Each extra home care provider in a local authority was found to reduce delayed hospital discharges by 1.6%, creating estimated savings of £12,600 per year for the NHS.

Delayed discharge of patients from hospital to alternative care settings is identified as a longstanding problem in England and elsewhere, having negative implications for patient outcomes and costs to health and social care systems. In England a large proportion of DTOC are attributed to a delay in receiving suitable home care.

As well as record rising cases of Covid-19 and the usual winter pressures that hospitals face, these findings come at a time when there are large concerns over staffing in social care. This includes concerns that discharges will be increasingly delayed from hospital given the workforce issues.

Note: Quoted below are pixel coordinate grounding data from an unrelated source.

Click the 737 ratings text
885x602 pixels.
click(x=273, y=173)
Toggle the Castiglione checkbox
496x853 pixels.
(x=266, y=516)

This research published in BMC Health Services Research is the first to formally identify the relationship between home care supply and DTOC in England.

The research team led by Dr Stephen Allan at PSSRU estimated cost savings to the public sector using data from between 2011 and 2016, finding that reduced DTOC due to increased home care provision in local authorities saved between £73m and £274m nationally. The researchers suggest that appropriate levels of social care supply are required to ensure efficiency in spending for the public sector overall.

Dr Allan said: ‘The effect of increasing home care supply over the period analysed likely created savings to the health and social care system. Importantly, these savings do not include any effect on future health and social care outcomes for the individuals no longer delayed in hospital. There is a large body of research which shows that delayed hospital stays also worsen patient outcomes.

‘Our findings are highly pertinent given the recent announcement of increased funding for health and social care from the Government. They raise important policy implications as to the appropriate funding of social care to create efficiency in the overall health and social care system.’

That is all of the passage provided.